What you should do
Determine how many lines in the items below contain the word "screenshot". State only the number.

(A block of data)
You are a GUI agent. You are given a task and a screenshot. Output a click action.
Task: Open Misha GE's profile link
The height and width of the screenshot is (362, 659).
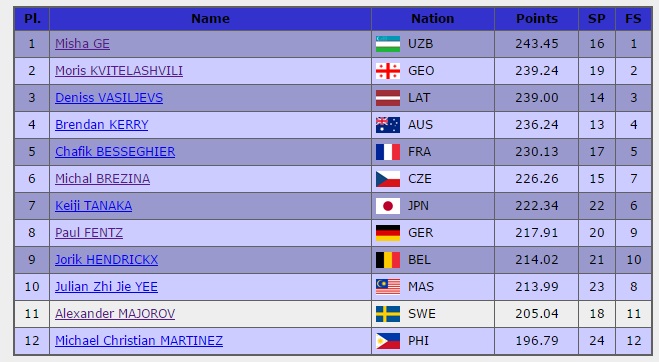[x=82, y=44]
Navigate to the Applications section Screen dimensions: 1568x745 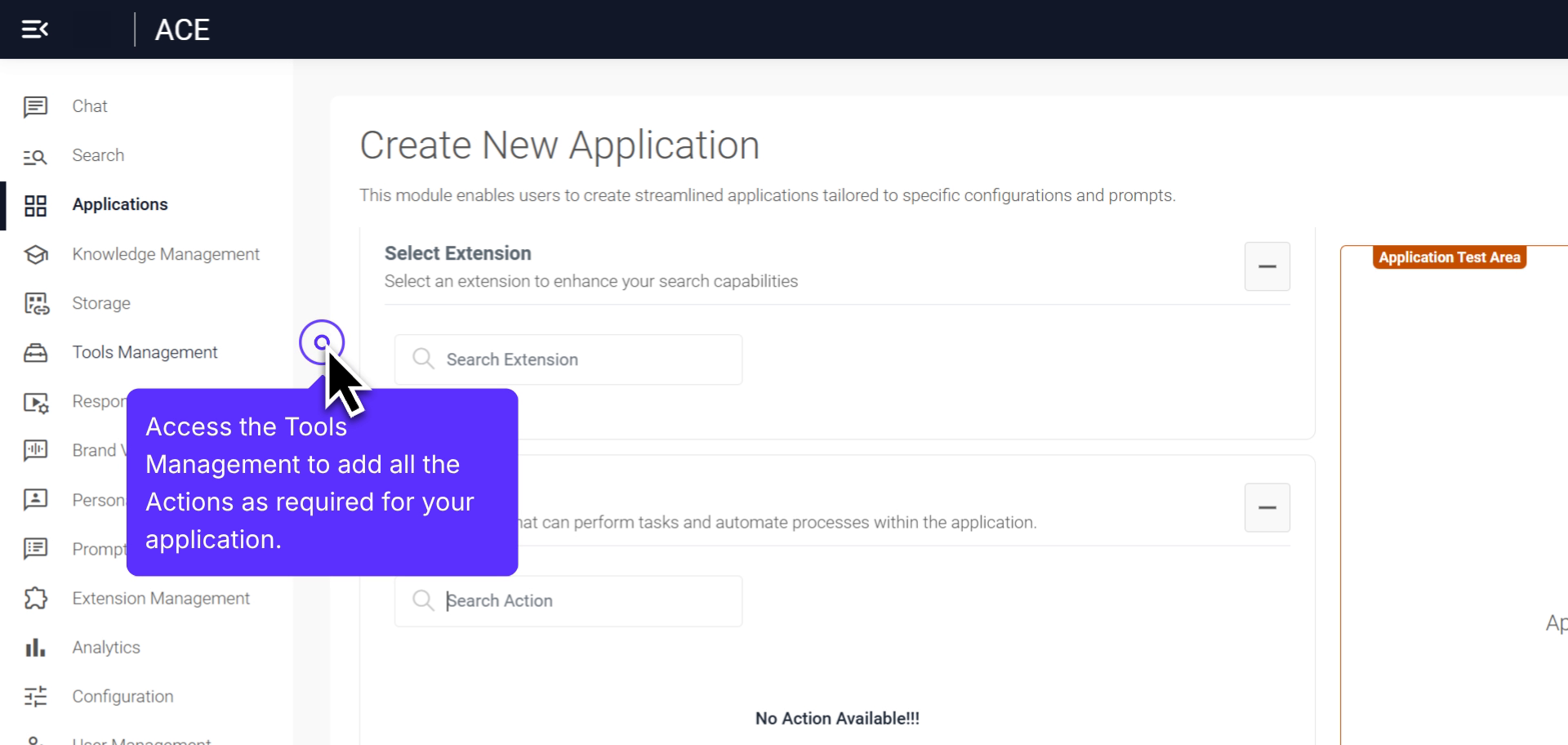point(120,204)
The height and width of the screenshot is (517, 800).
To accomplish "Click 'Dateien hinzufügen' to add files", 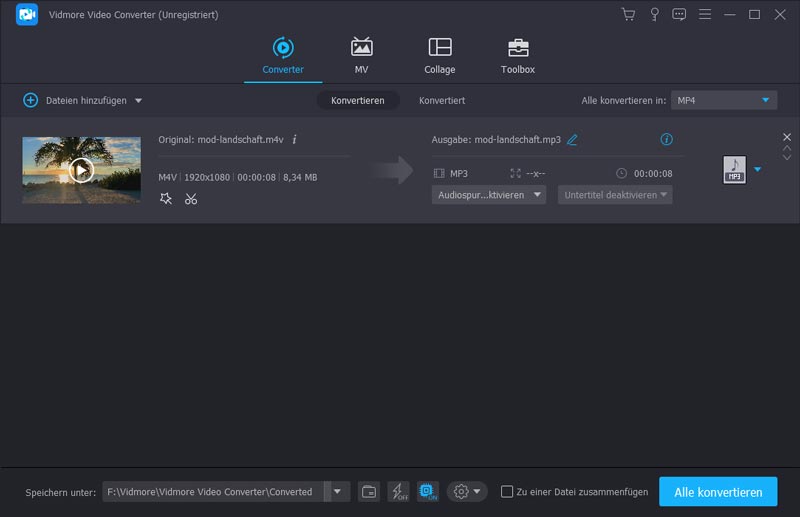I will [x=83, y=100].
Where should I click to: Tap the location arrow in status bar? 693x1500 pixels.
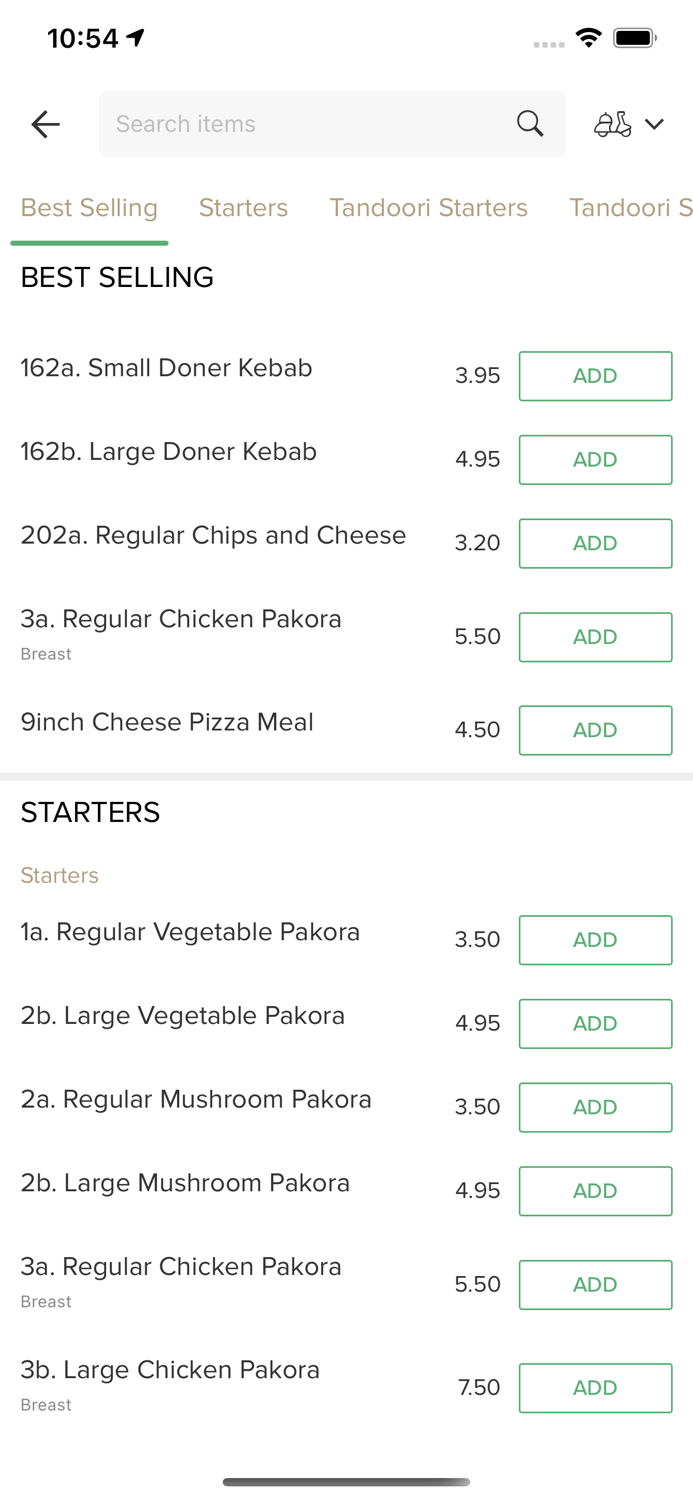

Solution
3